Blekko’s unique selling point is its use of “slashtags” – a tool to filter the results the user wants to receive. If, for instance, a visitor wants to know where to buy a cake they might type “chocolate cake / shop / restaurant” but if they want to see a list of articles about the topic with the most recent ones at the top they would type “chocolate cake / blog / date”. Results are then grouped into different categories – such as shopping, recipes and cake decoration – to help users focus on the kind of results they want.

7. Naver

Naver

South Korea’s leading search engine dates back to 1999, when it was created by a group of former Samsung employees. Queries deliver unusually long lists of links grouped according to where they were sourced from – blogs, social networks, advertisers, apps, books and news services. Links often direct users to material sourced from Naver’s own services including its “cafes” – areas where people sharing similar interests post content about a particular theme.

8. Pipi

Pipl

Pipl specialises at unearthing details about a specific person or material they have posted to the net.
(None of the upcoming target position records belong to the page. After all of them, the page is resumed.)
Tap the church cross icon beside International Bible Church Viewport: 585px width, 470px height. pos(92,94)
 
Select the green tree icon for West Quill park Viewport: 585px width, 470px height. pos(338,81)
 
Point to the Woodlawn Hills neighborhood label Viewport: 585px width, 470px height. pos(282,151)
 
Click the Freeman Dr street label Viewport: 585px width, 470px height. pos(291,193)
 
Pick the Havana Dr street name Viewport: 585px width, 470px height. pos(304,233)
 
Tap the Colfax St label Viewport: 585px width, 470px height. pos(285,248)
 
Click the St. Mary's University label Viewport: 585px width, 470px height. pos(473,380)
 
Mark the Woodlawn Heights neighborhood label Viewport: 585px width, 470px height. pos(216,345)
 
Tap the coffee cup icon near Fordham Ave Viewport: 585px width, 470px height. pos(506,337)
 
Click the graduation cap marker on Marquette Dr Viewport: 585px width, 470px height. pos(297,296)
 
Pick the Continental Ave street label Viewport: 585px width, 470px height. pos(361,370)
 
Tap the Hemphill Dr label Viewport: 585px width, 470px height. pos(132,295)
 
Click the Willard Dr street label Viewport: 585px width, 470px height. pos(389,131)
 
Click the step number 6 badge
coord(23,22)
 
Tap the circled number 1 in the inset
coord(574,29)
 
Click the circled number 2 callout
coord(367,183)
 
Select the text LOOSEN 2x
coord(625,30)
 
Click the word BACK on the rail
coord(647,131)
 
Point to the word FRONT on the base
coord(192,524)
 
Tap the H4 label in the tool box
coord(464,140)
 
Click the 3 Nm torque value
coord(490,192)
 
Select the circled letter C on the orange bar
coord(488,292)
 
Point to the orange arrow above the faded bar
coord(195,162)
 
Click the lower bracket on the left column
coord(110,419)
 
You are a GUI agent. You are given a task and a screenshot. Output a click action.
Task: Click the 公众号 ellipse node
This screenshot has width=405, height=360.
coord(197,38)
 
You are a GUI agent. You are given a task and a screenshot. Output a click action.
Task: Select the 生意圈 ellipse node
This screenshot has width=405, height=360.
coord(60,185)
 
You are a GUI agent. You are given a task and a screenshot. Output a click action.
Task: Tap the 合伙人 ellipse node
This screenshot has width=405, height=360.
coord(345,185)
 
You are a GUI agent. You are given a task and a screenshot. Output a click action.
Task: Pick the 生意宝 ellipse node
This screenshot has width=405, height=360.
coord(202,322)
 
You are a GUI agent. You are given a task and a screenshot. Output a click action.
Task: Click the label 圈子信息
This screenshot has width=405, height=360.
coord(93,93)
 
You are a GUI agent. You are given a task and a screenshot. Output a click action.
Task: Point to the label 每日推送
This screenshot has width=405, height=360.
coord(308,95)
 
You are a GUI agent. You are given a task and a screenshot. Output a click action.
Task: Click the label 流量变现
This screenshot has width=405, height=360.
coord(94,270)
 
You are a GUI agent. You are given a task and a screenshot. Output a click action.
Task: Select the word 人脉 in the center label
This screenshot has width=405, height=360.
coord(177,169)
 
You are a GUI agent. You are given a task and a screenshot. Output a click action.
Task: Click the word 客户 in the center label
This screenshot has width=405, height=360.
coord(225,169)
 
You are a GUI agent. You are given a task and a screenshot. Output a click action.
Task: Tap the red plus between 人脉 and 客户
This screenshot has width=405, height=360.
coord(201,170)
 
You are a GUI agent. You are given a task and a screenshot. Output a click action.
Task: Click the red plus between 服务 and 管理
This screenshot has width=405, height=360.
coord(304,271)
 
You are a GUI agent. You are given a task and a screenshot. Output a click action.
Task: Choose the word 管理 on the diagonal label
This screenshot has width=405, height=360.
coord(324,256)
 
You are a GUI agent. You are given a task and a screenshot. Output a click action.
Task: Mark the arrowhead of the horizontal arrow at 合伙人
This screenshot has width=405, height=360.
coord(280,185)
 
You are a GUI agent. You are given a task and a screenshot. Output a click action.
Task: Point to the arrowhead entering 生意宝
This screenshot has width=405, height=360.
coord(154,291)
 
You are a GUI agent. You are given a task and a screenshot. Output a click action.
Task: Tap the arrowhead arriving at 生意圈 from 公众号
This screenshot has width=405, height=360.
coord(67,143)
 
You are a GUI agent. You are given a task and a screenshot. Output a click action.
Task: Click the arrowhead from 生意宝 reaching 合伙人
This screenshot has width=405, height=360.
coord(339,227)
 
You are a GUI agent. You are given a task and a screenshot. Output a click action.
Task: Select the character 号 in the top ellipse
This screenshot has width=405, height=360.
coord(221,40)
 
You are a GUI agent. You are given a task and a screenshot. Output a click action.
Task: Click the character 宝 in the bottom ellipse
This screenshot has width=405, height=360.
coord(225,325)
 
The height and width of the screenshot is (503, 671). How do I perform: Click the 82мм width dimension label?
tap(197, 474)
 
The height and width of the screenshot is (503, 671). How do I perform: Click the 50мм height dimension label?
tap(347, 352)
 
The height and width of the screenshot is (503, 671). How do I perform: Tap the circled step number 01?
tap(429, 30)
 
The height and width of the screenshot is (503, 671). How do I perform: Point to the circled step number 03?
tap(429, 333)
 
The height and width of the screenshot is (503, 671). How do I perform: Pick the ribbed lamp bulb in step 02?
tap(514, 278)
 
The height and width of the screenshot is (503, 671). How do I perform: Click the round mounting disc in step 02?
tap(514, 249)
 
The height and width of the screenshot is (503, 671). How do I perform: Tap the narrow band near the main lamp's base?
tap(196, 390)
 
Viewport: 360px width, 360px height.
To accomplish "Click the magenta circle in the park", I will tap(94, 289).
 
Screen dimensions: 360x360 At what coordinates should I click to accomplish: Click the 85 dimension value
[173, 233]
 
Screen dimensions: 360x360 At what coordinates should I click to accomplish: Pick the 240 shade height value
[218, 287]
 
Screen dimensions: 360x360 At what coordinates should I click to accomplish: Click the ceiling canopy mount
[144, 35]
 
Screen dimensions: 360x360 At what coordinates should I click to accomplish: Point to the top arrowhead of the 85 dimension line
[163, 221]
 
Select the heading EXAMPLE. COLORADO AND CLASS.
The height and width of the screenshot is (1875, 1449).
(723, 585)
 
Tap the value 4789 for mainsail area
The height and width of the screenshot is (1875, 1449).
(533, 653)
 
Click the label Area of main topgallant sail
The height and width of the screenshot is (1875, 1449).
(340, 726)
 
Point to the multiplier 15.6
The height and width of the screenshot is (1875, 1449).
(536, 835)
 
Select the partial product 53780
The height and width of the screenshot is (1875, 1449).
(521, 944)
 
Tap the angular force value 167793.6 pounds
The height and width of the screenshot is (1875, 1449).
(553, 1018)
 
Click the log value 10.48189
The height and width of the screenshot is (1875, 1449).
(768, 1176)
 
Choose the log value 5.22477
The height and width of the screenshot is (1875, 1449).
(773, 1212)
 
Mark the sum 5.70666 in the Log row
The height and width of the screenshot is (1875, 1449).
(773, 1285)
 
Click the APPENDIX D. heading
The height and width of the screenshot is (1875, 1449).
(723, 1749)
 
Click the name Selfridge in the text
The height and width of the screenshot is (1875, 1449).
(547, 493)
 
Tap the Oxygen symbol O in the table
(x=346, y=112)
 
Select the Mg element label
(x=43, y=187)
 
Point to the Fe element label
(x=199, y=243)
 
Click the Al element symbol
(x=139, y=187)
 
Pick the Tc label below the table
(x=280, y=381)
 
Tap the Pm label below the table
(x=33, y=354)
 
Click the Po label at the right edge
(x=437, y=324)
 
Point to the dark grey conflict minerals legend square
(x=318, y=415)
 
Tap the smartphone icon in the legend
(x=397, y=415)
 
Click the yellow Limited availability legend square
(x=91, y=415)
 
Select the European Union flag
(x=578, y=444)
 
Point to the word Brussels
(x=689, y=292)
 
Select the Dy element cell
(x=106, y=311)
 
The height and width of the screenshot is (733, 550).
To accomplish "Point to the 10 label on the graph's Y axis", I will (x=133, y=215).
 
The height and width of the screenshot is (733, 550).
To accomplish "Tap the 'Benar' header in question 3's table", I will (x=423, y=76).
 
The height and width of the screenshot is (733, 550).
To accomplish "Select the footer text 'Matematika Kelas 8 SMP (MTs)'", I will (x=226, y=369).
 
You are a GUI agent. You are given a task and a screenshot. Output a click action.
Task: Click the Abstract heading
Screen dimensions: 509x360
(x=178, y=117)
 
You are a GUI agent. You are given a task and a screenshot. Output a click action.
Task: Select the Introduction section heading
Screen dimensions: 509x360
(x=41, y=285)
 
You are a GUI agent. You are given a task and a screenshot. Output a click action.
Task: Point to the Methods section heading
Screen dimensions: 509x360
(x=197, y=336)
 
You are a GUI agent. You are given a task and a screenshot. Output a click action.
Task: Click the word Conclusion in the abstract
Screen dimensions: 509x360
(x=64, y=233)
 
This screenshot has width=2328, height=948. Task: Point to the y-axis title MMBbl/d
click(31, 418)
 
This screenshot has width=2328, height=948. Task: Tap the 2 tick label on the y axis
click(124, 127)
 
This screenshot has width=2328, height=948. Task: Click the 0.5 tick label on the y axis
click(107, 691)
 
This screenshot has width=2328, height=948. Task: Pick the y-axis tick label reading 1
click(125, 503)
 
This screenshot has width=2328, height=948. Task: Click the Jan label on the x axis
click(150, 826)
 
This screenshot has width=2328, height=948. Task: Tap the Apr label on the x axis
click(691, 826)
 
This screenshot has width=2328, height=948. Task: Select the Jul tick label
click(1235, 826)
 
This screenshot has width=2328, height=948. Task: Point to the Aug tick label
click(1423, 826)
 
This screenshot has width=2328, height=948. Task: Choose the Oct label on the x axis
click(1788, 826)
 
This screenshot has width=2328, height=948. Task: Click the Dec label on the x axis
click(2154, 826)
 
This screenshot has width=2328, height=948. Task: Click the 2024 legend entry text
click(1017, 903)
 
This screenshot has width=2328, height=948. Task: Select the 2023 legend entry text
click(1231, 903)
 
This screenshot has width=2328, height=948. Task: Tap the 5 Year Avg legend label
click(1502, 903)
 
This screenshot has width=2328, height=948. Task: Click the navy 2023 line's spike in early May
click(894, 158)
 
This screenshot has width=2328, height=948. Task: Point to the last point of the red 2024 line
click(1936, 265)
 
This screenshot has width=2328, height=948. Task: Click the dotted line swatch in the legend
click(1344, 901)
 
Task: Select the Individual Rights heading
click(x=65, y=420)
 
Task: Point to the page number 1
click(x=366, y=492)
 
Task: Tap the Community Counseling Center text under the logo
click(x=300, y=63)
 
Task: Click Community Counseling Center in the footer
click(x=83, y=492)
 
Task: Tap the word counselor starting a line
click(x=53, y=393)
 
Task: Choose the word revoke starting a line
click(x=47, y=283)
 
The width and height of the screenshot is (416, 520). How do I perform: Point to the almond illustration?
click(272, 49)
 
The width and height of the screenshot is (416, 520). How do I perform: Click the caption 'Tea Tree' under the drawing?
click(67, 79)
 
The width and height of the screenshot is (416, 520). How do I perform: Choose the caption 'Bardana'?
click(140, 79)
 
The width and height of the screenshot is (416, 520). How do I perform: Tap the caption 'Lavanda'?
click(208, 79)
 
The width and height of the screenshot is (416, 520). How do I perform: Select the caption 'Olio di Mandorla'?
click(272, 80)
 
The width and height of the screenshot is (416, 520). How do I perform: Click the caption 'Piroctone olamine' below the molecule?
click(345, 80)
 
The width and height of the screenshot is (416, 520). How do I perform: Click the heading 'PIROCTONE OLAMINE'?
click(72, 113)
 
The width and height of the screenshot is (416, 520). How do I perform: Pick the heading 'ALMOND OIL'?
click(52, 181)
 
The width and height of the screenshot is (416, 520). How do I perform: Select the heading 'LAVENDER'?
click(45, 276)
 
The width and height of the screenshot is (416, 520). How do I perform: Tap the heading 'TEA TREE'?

It allows queries to be based on a name, email address, username or telephone number. The developers say their product turns up results their rivals miss because Pipl “crawls the deep web” – including data on social network profiles, court records, member directories and other databases. Results include photos and sometimes the names of other people the subject knows.

9. Baidu

Baidu

Baidu is by far China’s most popular search engine, squishing Google’s market share into single figures. The firm says its strength is that it does not only provide links but, in many cases, the actual information the user wants. This can include songs and videos embedded into the results and even interactive web apps. For now the service requires its users to be proficient in Chinese. However it recently launched an English-language website for overseas developers wanting to use its services to sell apps to the mainland.

10. StartPage

StartPage

StartPage describes its service as being “enhanced by Google” – a cheeky reference to the fact it depends on the larger firm for all its results. Its selling point is that it strips all identifying information about users before submitting their queries, preventing Google from logging their internet addresses or installing cookies on their device. While all this may appeal to privacy-conscious web users, the trade-off is that results can’t be personalised to take account of their history or location – although StartPage suggests this makes them more “pure”.